Once you’re done take your car and drive along the A4 to reach the beautiful city of Bath it should take you about ½ hour.
Another legacy of the glorious past of this land, the city of Bath (called Aquae Sulis by the Romans) was settled during prehistorical times but took a real importance when the Romans settled in and built the “Thermae” (Latin for Bath) becoming an first plan religious settlement dedicated to Goddess Sulis (Minerva).
This cultural heritage was preserved even during the Dark Ages by the erection of Bath Abbey during the 7th century. But the real fame of the city came from Thomas Guidott a student of chemistry and medicine from the University of Oxford that studied the curative properties of Bath waters. From that moment the aristocracy arrived to partake in them.
The city was highly influenced by Georgian architecture which the “Royal Crescent” is the perfect example.
Taking the A39 southwards for about an hour you will reach the mythical city of Glastonbury.
Surrounded with myths and legends, place of pilgrimage for believers and pagans, Glastonbury is unique in our history. Believed to hold King Arthur’s Tomb and the place where the Holy Grail was buried by Joseph of Arimathea. The city is a cradle for our most ancient history.
Packed with mythology we advise you to visit Glastonbury’s Abbey if you want to honour the memory of King Arthur where his supposed tomb is. If you are not a firm believer of the Arthurian legend you can still discover the supposedly oldest above-ground Christian church in the World built by Joseph around the 1st century to house the Holy Grail.
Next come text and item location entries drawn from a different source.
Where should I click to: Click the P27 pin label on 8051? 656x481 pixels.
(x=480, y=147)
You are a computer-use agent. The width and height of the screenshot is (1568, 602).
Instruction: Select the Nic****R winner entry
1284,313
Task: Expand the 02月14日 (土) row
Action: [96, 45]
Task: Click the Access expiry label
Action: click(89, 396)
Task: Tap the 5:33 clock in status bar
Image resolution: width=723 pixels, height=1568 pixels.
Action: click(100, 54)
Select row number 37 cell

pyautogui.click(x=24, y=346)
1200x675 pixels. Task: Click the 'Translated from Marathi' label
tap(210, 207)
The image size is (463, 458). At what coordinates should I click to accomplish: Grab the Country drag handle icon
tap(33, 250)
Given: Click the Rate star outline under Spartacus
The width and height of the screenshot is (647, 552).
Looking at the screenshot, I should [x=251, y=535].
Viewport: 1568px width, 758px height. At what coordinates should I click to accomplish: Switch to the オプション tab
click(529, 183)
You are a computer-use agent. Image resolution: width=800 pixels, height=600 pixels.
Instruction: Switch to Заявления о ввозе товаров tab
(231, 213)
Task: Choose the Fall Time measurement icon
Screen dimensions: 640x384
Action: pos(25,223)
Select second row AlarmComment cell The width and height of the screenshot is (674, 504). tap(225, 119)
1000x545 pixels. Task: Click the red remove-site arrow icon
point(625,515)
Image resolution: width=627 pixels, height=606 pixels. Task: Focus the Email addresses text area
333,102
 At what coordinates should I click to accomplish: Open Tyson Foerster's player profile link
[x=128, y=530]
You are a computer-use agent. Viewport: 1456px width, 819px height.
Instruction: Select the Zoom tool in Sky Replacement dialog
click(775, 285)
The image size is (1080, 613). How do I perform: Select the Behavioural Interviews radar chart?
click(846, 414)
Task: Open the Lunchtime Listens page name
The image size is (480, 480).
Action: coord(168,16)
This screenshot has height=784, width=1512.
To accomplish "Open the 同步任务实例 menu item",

You can also have a look at the Chalice Well that Christian mythology suggests as to be the place where the Holy Grail containing the blood of Jesus Christ was buried. According to local lore the waters would be like blood red, having the capacity to coagulate and be warm but this is another story.
Let’s leave the Arthurian legend to come back to a more recent period, take the A37 southwards to reach Portland your final stop; it should take you about 1 hour and 15 minutes. (FYI: you can also take the B3157if you want to enjoy the scenic road along the West Dorset Heritage Coast).
Built in 1539 by King Henry VIII as of the Device Forts to guard Portland’s natural anchorage, it is strategically positioned next to the tidal lagoon “The Mere”. The Device Fort was created to provide a crossing fire with its sister castle Sandsfoot Castle and protect trade ships from French Privateers. This castle was involved in many wars which the three major were the English Civil War, WWI and WWII. Between 1816 and 1869 the castle became a residence, it quickly return to its military background between 1869 and 1945 before being finally opened to the public in 1955. Do not hesitate to enjoy the stunning view from the gun platform.